The EUR-OPA Major Hazards Agreement is a Partial Agreement of the Council of Europe, set up in 1987 by Resolution (87) 2 of the Committee of Ministers. Its full name is "Co-operation Group for the Prevention of, Protection Against, and Organisation of Relief in Major Natural and Technological Disasters (EUR-OPA)".

Its aims are to develop disaster prediction research, risk management, post-crisis analysis and rehabilitation.

The Agreement supports the development of specialised scientific and technical centres on both sides of the Mediterranean. Many of the research activities are organised through a network of these centres.

It also includes a European Alert System, which is an earthquake disaster alert and rapid response system, run by the Strasbourg secretariat in cooperation with the European-Mediterranean Seismological Centre.

== Members ==
The agreement is known as an "open" agreement, States do not have to be member States of the Council of Europe in order to join. As of September 2011, 23 Council of Europe member States and 3 Non-member States of the Council of Europe are party to the agreement. Several International organisations also participate.

Council of Europe member States party to the EUR-OPA treaty (as of September 2011) are Albania, Armenia, Azerbaijan, Belgium, Bulgaria, Croatia, Cyprus, France, Georgia, Greece, Luxembourg, North Macedonia, Malta, Moldova, Monaco, Portugal, Romania, Russia, San Marino, Serbia, Spain, Turkey and Ukraine. Council of Europe non-members party to EUR-OPA are Algeria, Lebanon and Morocco. Participating international organisations include the European Union, the World Health Organization, UNOCHA, UNESCO and the International Federation of Red Cross and Red Crescent Societies.

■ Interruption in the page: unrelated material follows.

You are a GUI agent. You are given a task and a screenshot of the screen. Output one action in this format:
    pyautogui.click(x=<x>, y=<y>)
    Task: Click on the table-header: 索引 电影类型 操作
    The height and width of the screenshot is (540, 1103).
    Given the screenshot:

Armenia, Azerbaijan, Georgia and Monaco joined the Agreement before they joined the Council of Europe. Italy was a member of the Agreement from 1987 to 2002. Israel was also a member until 1996.

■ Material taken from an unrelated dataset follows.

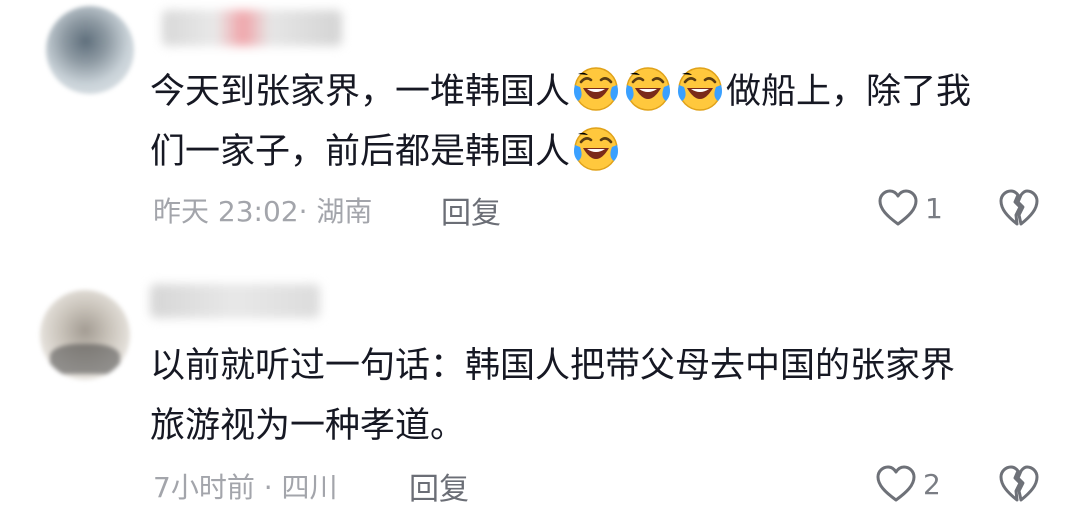  What do you see at coordinates (246, 488) in the screenshot?
I see `comment-meta: 7小时前 · 四川` at bounding box center [246, 488].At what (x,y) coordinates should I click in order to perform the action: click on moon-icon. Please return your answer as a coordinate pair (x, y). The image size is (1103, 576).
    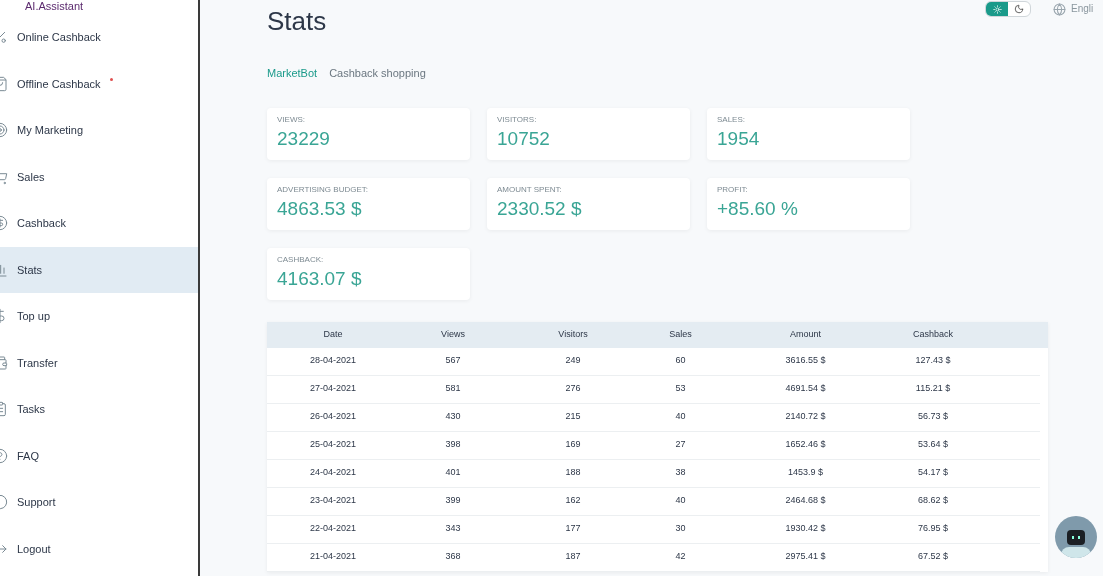
    Looking at the image, I should click on (1019, 9).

== Ministers and correspondents ==
The Agreement organises a ministerial session every two or three years, which sets the priorities for activities. The latest of these, the 11th session, took place on 31 October 2006 in Marrakesh on the theme "Protecting societies from disasters through preparedness and prevention: a political priority".

A network of permanent correspondents meets regularly between these sessions to coordinate the activities.

The Agreement functions with a small secretariat, based at the Council of Europe headquarters in Strasbourg in the Agora building.